Blutwerte bestimmen

#1 von Falk , 01.03.2015 11:04

Hallo zusammen,

momentan spiele ich mit dem Gedanken mal einen Bluttest machen zu lassen, damit ich eine Übersicht habe, wo ich stehe und was noch Verbesserungswürdig wäre.
Ich nehme zwar schon ein paar NEMs, aber bisher noch mehr oder weniger nach dem Gießkannenprinzip.

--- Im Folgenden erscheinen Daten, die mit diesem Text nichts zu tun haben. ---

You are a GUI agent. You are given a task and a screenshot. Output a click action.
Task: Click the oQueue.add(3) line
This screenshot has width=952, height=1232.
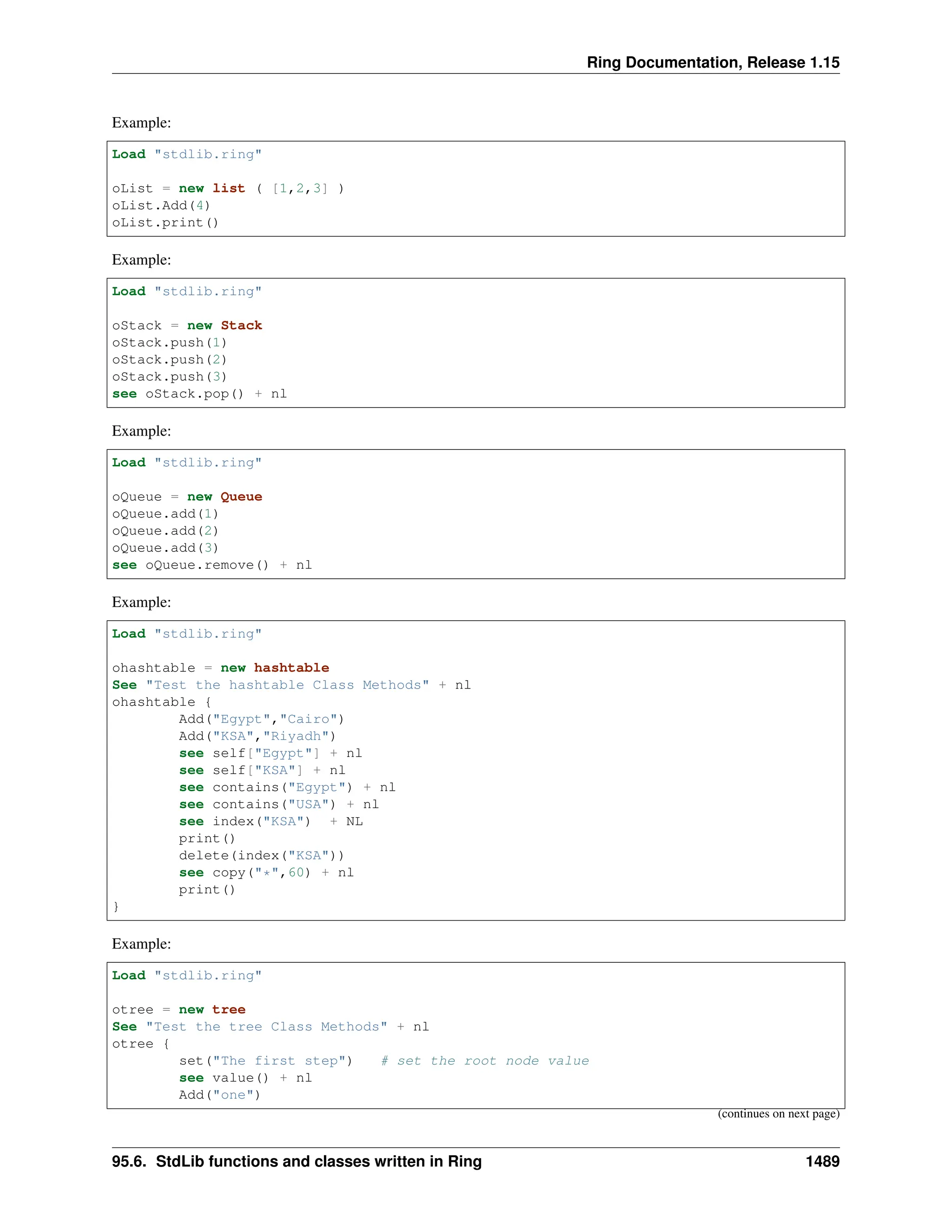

Mir wäre sehr geholfen, wenn mal wer darüberschaut, ob man nicht noch was aussagekräftiges hinzufügen könnte bzw. ob was unsinniges dabeisteht:

-Ferritin und Hämoglobin
- Vitamin D (25OHD)
- Calcium
- Magnesium
- Selen
- Zink
- Kalium
- Testosteron
- TSH, fT3, fT4
- Gesamteiweiß
- Gesamtcholersterin, HDL/LDL-Werte, Triglyzeride

Falls noch wichtig, habe ich folgende Probleme: schlechter Schlaf, schlechte Durchblutung (kalte Hände/Füße), oftmals steife/starre Muskeln, träge Verdauung, oftmals depressive Verstimmungen, fehlender Antrieb.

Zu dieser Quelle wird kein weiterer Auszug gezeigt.